Exercise: Among the records that follow, find the line with "The height and width of the screenshot is (450, 635)." and the line with "Open Kitchen Advanced". Set down those lines and all lines between them exactly, without adding anything.
[Start of section]
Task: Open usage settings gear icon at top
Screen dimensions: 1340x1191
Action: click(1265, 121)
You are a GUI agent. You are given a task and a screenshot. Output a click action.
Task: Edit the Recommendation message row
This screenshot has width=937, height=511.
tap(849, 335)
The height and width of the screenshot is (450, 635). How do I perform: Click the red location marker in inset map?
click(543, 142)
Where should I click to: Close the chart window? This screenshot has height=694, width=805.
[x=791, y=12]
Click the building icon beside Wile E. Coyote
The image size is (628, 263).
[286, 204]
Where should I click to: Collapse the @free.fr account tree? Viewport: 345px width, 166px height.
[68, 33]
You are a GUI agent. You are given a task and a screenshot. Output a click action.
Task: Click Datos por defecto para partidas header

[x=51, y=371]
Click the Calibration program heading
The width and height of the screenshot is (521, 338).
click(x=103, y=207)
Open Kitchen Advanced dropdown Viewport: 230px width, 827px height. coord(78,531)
[End of section]
[Start of section]
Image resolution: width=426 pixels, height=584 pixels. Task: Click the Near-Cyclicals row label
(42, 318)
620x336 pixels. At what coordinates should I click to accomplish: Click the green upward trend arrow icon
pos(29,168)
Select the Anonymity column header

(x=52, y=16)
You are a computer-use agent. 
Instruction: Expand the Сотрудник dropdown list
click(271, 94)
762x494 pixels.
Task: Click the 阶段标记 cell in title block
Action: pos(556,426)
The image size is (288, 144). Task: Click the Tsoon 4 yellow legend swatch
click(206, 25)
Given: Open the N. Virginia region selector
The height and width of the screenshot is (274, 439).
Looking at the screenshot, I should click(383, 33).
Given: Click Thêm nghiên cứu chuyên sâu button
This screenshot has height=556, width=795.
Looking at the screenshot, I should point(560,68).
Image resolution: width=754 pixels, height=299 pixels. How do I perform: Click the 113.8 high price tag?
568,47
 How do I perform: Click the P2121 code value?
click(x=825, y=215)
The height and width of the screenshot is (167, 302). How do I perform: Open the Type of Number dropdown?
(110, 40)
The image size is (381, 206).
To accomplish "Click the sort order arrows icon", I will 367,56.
[End of section]
Reply to the exercise:
The height and width of the screenshot is (450, 635). How do I perform: Click the red location marker in inset map?
click(543, 142)
Where should I click to: Close the chart window? This screenshot has height=694, width=805.
[x=791, y=12]
Click the building icon beside Wile E. Coyote
The image size is (628, 263).
[286, 204]
Where should I click to: Collapse the @free.fr account tree? Viewport: 345px width, 166px height.
[68, 33]
You are a GUI agent. You are given a task and a screenshot. Output a click action.
Task: Click Datos por defecto para partidas header

[x=51, y=371]
Click the Calibration program heading
The width and height of the screenshot is (521, 338).
click(x=103, y=207)
Open Kitchen Advanced dropdown Viewport: 230px width, 827px height. coord(78,531)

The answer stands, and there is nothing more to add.